**WHAT THE TASK REQUIRES**
Copy out the entries between the line holding "Image resolution: width=668" and the line holding "Action: pyautogui.click(x=878, y=571)", inclusive, without changing a character.

**MATERIALS PROVIDED**
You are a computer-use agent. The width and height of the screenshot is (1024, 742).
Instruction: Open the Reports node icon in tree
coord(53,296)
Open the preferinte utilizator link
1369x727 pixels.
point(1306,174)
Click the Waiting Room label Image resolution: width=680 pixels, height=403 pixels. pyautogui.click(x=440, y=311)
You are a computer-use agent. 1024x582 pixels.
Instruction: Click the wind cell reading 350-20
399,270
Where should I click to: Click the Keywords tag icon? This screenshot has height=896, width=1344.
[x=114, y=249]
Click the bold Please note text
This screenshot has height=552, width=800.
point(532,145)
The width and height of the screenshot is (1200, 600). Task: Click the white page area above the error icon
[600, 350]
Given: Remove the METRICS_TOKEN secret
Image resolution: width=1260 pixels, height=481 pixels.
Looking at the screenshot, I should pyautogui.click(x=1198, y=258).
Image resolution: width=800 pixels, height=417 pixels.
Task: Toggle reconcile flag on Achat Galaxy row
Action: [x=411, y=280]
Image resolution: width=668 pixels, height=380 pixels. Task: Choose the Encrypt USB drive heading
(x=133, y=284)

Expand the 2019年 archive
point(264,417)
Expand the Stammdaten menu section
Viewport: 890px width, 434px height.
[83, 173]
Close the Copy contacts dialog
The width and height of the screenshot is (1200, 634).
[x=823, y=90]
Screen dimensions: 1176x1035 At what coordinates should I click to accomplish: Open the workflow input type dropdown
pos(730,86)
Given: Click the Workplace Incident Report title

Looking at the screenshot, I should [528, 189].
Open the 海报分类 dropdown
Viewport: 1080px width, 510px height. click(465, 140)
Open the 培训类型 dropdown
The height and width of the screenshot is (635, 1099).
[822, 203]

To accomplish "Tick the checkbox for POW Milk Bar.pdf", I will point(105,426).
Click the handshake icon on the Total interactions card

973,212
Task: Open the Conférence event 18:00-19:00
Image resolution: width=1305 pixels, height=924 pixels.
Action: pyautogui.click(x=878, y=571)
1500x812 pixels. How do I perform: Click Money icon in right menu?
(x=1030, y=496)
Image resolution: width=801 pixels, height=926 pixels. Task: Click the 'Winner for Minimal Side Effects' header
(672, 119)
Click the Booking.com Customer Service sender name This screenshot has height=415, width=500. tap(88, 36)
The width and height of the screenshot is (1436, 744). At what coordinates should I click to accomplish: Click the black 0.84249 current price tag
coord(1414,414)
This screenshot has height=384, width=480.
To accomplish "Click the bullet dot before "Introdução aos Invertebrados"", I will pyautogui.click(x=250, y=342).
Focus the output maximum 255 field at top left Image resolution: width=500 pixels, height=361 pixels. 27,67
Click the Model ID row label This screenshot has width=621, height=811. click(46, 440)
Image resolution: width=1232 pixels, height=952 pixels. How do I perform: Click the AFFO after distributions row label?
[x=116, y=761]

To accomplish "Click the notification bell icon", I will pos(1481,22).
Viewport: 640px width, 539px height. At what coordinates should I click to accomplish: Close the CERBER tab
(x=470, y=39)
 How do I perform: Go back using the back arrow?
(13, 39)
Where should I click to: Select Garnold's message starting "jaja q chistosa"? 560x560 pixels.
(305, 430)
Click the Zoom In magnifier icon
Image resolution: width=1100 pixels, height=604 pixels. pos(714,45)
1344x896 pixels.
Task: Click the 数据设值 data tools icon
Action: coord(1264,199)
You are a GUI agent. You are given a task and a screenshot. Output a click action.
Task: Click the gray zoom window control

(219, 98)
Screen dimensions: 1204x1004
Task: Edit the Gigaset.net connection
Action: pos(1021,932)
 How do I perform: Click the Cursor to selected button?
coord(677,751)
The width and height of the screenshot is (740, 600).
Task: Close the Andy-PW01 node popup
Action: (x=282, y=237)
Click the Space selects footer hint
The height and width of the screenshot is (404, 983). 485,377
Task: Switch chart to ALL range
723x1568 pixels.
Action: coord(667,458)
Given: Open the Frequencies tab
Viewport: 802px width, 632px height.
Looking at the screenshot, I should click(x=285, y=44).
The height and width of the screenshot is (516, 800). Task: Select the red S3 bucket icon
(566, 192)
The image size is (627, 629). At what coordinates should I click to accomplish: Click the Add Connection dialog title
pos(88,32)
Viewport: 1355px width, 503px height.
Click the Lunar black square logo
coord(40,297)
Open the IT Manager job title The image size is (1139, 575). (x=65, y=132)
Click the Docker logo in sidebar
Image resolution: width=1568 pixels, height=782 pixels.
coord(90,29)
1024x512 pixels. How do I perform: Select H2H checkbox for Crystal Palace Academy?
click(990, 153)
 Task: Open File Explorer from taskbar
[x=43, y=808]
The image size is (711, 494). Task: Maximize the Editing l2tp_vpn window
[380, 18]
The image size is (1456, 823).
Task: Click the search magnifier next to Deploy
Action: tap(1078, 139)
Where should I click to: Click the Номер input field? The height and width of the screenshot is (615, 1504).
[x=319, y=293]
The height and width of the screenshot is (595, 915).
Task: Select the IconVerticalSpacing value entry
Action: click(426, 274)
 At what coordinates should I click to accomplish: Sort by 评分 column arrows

**THE RESULT**
Image resolution: width=668 pixels, height=380 pixels. Task: Choose the Encrypt USB drive heading
(x=133, y=284)

Expand the 2019年 archive
point(264,417)
Expand the Stammdaten menu section
Viewport: 890px width, 434px height.
[83, 173]
Close the Copy contacts dialog
The width and height of the screenshot is (1200, 634).
[x=823, y=90]
Screen dimensions: 1176x1035 At what coordinates should I click to accomplish: Open the workflow input type dropdown
pos(730,86)
Given: Click the Workplace Incident Report title

Looking at the screenshot, I should [528, 189].
Open the 海报分类 dropdown
Viewport: 1080px width, 510px height. click(465, 140)
Open the 培训类型 dropdown
The height and width of the screenshot is (635, 1099).
[822, 203]

To accomplish "Tick the checkbox for POW Milk Bar.pdf", I will point(105,426).
Click the handshake icon on the Total interactions card

973,212
Task: Open the Conférence event 18:00-19:00
Image resolution: width=1305 pixels, height=924 pixels.
Action: pyautogui.click(x=878, y=571)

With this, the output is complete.